BEGIN
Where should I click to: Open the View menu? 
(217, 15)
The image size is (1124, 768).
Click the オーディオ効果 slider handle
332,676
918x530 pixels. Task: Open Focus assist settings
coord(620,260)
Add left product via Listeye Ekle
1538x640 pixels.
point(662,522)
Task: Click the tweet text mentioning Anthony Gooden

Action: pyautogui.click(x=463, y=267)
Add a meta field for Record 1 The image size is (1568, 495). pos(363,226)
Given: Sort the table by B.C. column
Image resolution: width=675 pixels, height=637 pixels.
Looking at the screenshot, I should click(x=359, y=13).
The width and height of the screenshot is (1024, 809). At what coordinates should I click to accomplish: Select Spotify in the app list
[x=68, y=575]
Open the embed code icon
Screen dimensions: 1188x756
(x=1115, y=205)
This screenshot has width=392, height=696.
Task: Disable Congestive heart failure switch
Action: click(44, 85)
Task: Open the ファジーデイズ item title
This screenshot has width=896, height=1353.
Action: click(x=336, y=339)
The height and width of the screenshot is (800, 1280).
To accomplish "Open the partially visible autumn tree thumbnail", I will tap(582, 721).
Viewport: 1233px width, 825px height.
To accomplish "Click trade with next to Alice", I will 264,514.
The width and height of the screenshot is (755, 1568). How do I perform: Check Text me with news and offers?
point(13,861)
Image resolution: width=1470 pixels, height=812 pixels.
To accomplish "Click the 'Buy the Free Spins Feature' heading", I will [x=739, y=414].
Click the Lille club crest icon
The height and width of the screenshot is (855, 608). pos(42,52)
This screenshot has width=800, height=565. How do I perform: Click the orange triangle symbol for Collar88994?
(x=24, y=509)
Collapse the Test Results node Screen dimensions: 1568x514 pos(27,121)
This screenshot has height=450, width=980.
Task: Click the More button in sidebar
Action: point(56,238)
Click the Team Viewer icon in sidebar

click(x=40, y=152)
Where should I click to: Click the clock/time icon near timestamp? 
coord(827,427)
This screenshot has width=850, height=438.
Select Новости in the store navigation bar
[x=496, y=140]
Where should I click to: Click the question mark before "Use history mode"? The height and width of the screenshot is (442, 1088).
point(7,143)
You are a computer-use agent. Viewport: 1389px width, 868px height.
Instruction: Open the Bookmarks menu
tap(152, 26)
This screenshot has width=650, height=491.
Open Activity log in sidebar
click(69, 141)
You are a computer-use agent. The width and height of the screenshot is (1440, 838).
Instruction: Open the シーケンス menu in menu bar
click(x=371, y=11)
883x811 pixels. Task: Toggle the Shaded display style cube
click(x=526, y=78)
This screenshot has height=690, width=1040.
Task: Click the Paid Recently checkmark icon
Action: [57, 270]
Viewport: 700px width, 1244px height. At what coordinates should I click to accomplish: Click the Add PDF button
END
What you should do:
Every line of the material above should be set down again exactly.

Exercise result:
Where should I click to: Open the View menu? 
(217, 15)
The image size is (1124, 768).
Click the オーディオ効果 slider handle
332,676
918x530 pixels. Task: Open Focus assist settings
coord(620,260)
Add left product via Listeye Ekle
1538x640 pixels.
point(662,522)
Task: Click the tweet text mentioning Anthony Gooden

Action: pyautogui.click(x=463, y=267)
Add a meta field for Record 1 The image size is (1568, 495). pos(363,226)
Given: Sort the table by B.C. column
Image resolution: width=675 pixels, height=637 pixels.
Looking at the screenshot, I should click(x=359, y=13).
The width and height of the screenshot is (1024, 809). At what coordinates should I click to accomplish: Select Spotify in the app list
[x=68, y=575]
Open the embed code icon
Screen dimensions: 1188x756
(x=1115, y=205)
This screenshot has width=392, height=696.
Task: Disable Congestive heart failure switch
Action: click(44, 85)
Task: Open the ファジーデイズ item title
This screenshot has width=896, height=1353.
Action: click(x=336, y=339)
The height and width of the screenshot is (800, 1280).
To accomplish "Open the partially visible autumn tree thumbnail", I will tap(582, 721).
Viewport: 1233px width, 825px height.
To accomplish "Click trade with next to Alice", I will 264,514.
The width and height of the screenshot is (755, 1568). How do I perform: Check Text me with news and offers?
point(13,861)
Image resolution: width=1470 pixels, height=812 pixels.
To accomplish "Click the 'Buy the Free Spins Feature' heading", I will [x=739, y=414].
Click the Lille club crest icon
The height and width of the screenshot is (855, 608). pos(42,52)
This screenshot has width=800, height=565. How do I perform: Click the orange triangle symbol for Collar88994?
(x=24, y=509)
Collapse the Test Results node Screen dimensions: 1568x514 pos(27,121)
This screenshot has height=450, width=980.
Task: Click the More button in sidebar
Action: point(56,238)
Click the Team Viewer icon in sidebar

click(x=40, y=152)
Where should I click to: Click the clock/time icon near timestamp? 
coord(827,427)
This screenshot has width=850, height=438.
Select Новости in the store navigation bar
[x=496, y=140]
Where should I click to: Click the question mark before "Use history mode"? The height and width of the screenshot is (442, 1088).
point(7,143)
You are a computer-use agent. Viewport: 1389px width, 868px height.
Instruction: Open the Bookmarks menu
tap(152, 26)
This screenshot has width=650, height=491.
Open Activity log in sidebar
click(69, 141)
You are a computer-use agent. The width and height of the screenshot is (1440, 838).
Instruction: Open the シーケンス menu in menu bar
click(x=371, y=11)
883x811 pixels. Task: Toggle the Shaded display style cube
click(x=526, y=78)
This screenshot has height=690, width=1040.
Task: Click the Paid Recently checkmark icon
Action: [57, 270]
Viewport: 700px width, 1244px height. At what coordinates should I click to accomplish: Click the Add PDF button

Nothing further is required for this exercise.